Ada kutipan yang sangat saya suka dalam judul  “Seberapa Pentingkah Membaca Bagi Kita?”:
“Berapa kali Allah dalam Al-Quran menyuruh ibu-ibu pakai kerudung?” Ibu-ibu diam karena tidak ada yang tahu.
“Hanya satu kali,” kata Pak Satia. “Tahukah ibu-ibu berapa banyak ayat yang memerintahkan membaca dan menulis?” Ibu-ibu dia karena tidak ada yang tahu. “33 kali!” lanjutnya.

Jadi, oleh karena menutup aurat sangat penting, maka membaca menjadi SANGAT PENTING yang dikuadratkan 33x.
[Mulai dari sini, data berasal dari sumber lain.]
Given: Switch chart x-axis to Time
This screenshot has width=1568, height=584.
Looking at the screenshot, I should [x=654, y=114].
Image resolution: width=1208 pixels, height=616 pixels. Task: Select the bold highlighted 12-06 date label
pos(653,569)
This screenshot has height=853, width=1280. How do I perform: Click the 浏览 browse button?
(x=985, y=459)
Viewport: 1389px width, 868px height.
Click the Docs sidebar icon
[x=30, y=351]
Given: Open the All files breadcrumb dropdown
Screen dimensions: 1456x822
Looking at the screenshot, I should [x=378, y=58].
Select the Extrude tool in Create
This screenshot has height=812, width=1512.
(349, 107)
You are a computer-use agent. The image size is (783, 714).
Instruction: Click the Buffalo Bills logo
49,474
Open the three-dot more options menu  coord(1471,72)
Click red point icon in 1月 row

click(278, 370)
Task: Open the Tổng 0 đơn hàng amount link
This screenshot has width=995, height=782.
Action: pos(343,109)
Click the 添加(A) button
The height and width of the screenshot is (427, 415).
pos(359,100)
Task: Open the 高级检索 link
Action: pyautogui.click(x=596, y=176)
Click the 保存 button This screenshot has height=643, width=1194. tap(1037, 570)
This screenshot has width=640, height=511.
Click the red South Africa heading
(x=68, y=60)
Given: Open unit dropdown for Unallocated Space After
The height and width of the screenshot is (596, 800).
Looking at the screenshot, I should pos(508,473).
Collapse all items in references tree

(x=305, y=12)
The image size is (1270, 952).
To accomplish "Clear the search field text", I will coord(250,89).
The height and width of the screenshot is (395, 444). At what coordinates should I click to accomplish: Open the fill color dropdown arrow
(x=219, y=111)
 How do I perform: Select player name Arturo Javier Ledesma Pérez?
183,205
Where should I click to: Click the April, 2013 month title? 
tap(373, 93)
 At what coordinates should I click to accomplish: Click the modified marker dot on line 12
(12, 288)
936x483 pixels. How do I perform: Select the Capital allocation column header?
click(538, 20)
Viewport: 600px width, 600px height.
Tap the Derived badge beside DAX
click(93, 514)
How big is that?

Saya semakin merasa menjadi butiran debu saat Kang Irfan menyebutkan bahwa Al-Thabari, seorang mufasir dan sejarawan Islam menulis 40 halaman setiap hari! Ya ampun, saya mau update blog seminggu sekali saja seperti sedang disuruh plank 3 menit. Maju mundur maju mundur, akhirnya ga jadi jadi.

Mau saya sih dituliskan saja semua di sini isi bukunya, tapi namanya membajak karya orang dong ^^’ Maka marilah membeli buku seharga Rp44.000,- ini di gelaran IIBF di JCC Senayan mulai tanggal 6-10 September ini. (Lha jadi jualan ^^’). Beli buku yang lain juga ya. Jangan lupa dibaca, jangan difoto doang. Ada begitu banyak hal yang tidak kita ketahui di luar sana. Banyak baca, banyak menulis biar berani jadi jembatan eh agen perdamaian (ngomong buat diri sendiri).